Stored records
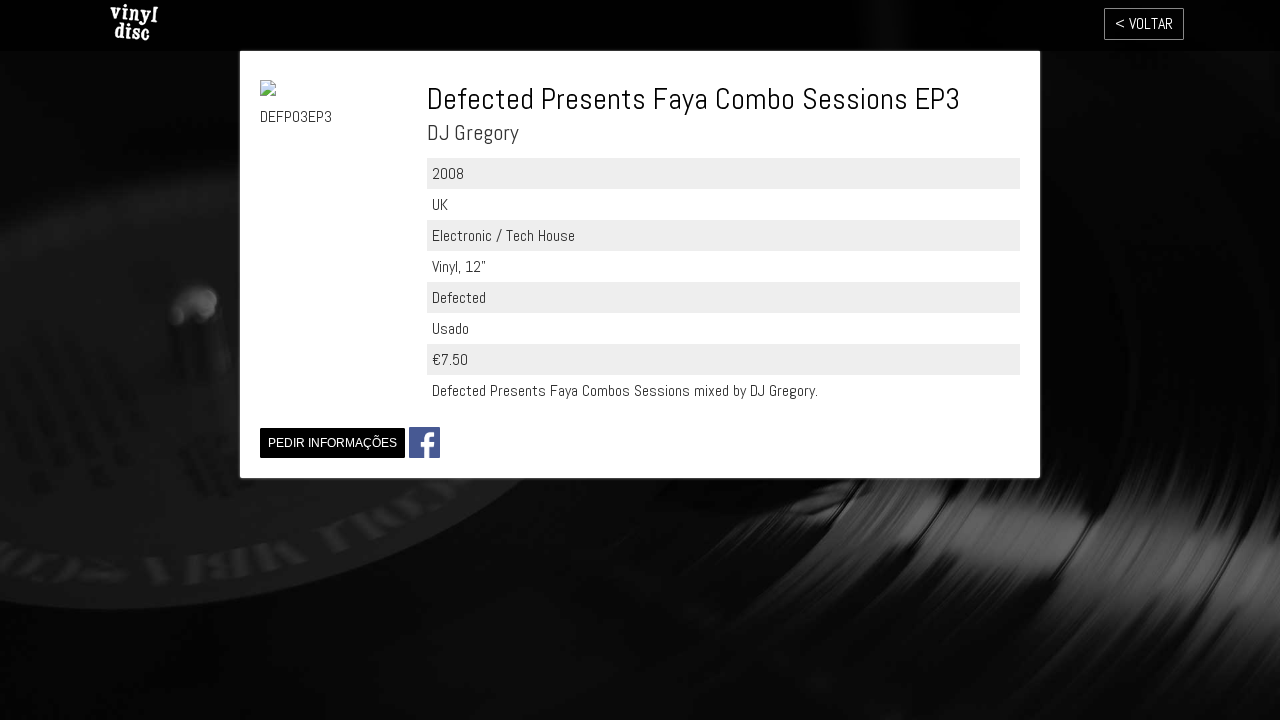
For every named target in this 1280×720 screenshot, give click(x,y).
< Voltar (1144, 23)
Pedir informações (332, 443)
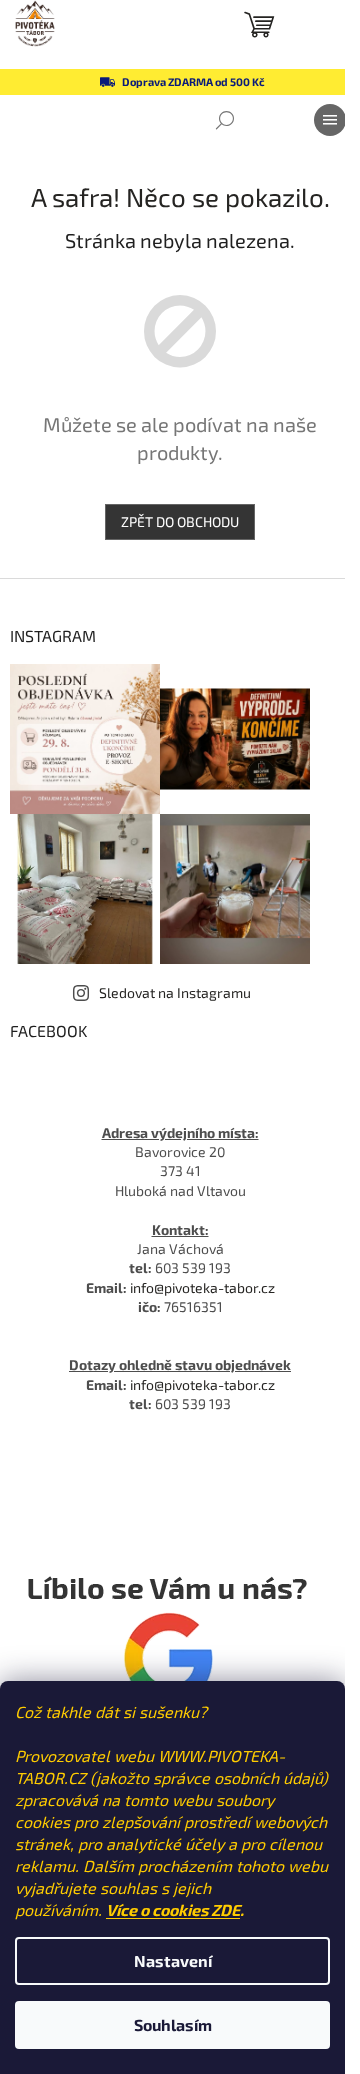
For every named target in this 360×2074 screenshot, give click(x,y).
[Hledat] (225, 120)
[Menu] (330, 120)
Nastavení (173, 1960)
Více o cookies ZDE (173, 1909)
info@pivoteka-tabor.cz (202, 1287)
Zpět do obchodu (180, 521)
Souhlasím (173, 2024)
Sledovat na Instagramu (175, 992)
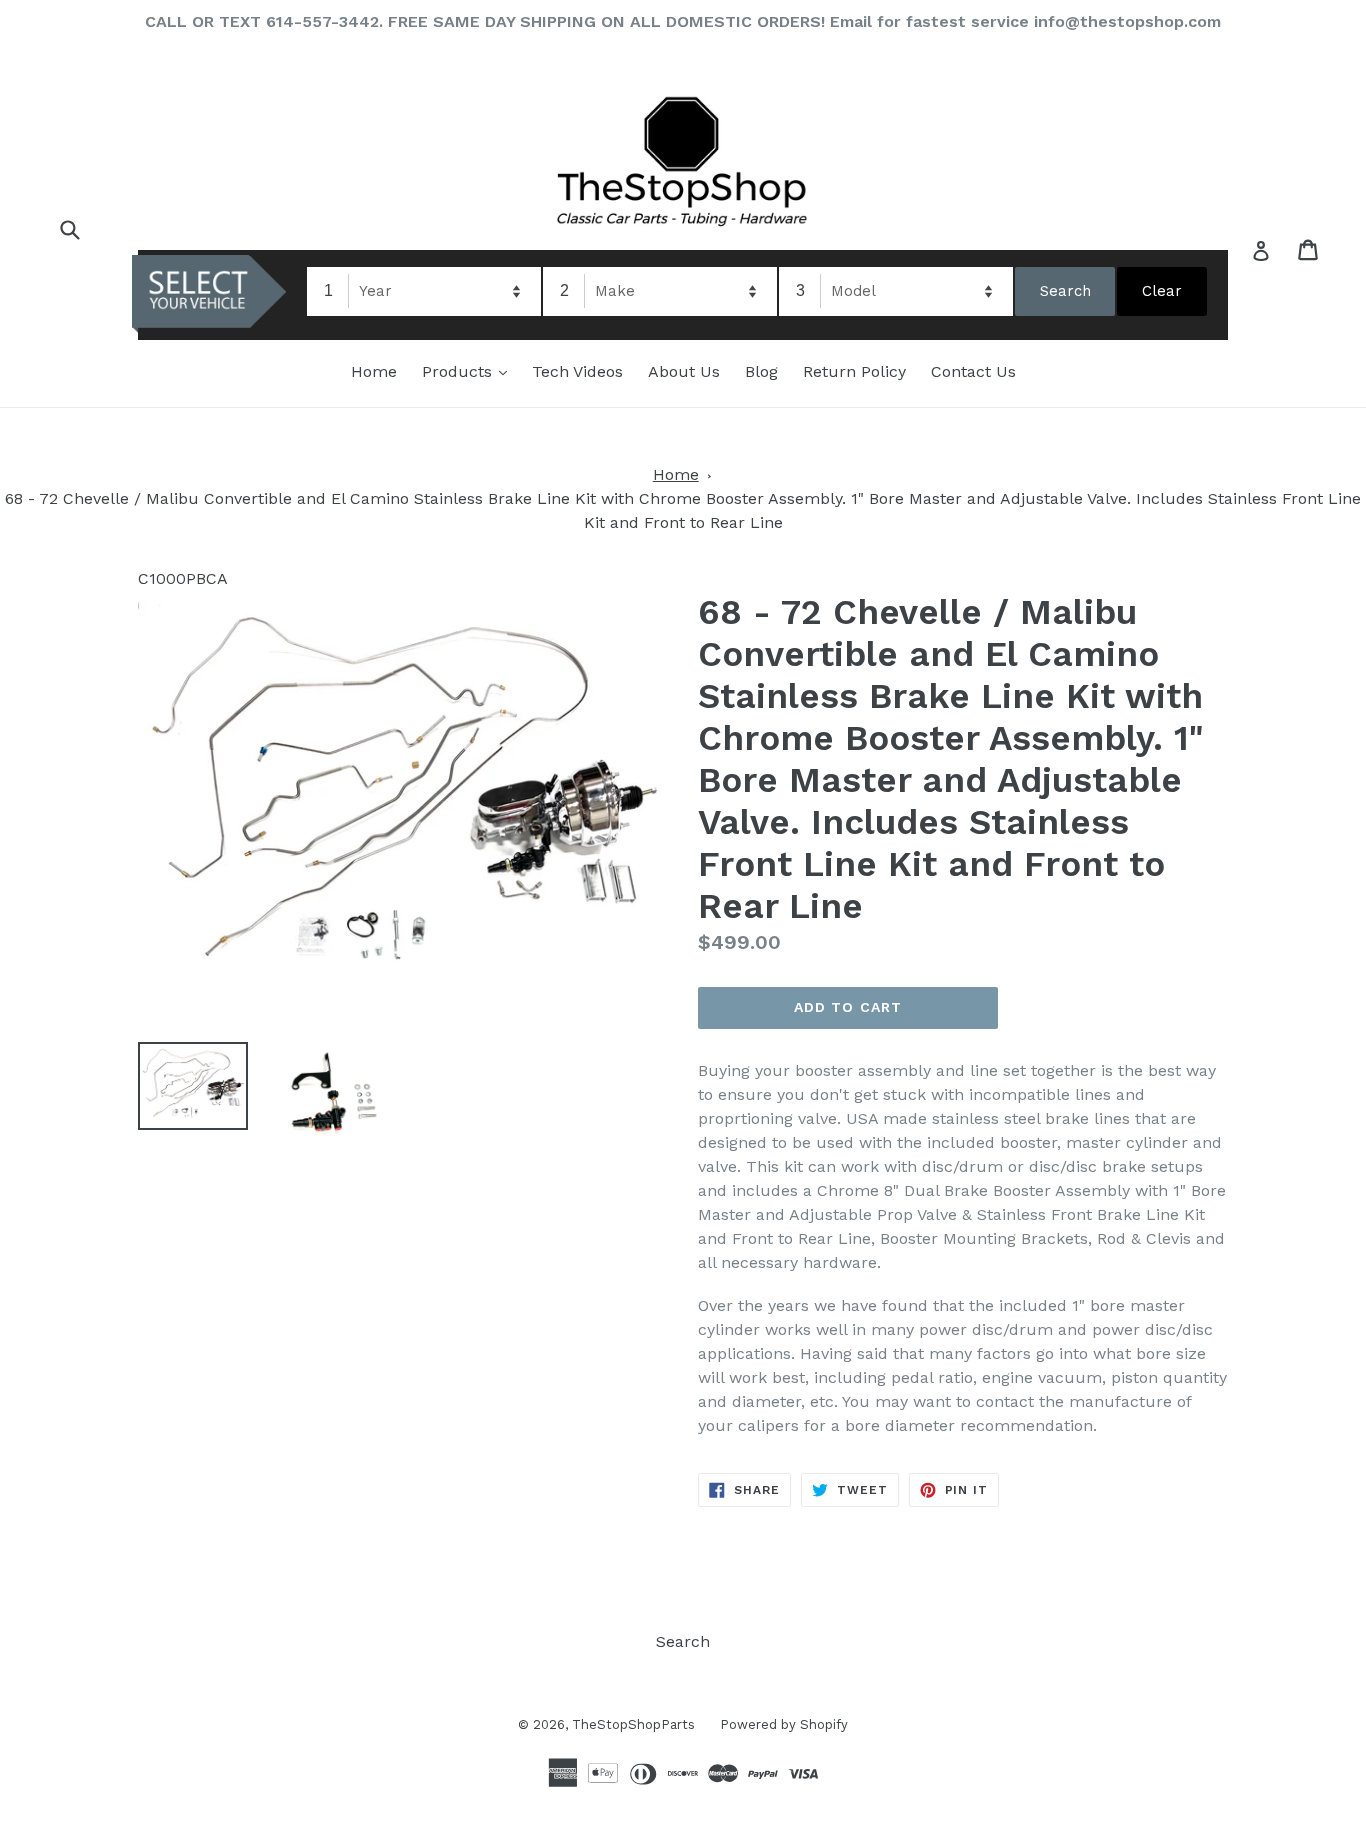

● **Exercise aim**
In the copy, include no pictures; transcribe every record above verbatim.

● **Task solution**
For every named target in this 1280×720 screenshot, give click(x,y).
< Voltar (1144, 23)
Pedir informações (332, 443)
For every named target in this 360×2074 screenshot, give click(x,y).
[Hledat] (225, 120)
[Menu] (330, 120)
Nastavení (173, 1960)
Více o cookies ZDE (173, 1909)
info@pivoteka-tabor.cz (202, 1287)
Zpět do obchodu (180, 521)
Souhlasím (173, 2024)
Sledovat na Instagramu (175, 992)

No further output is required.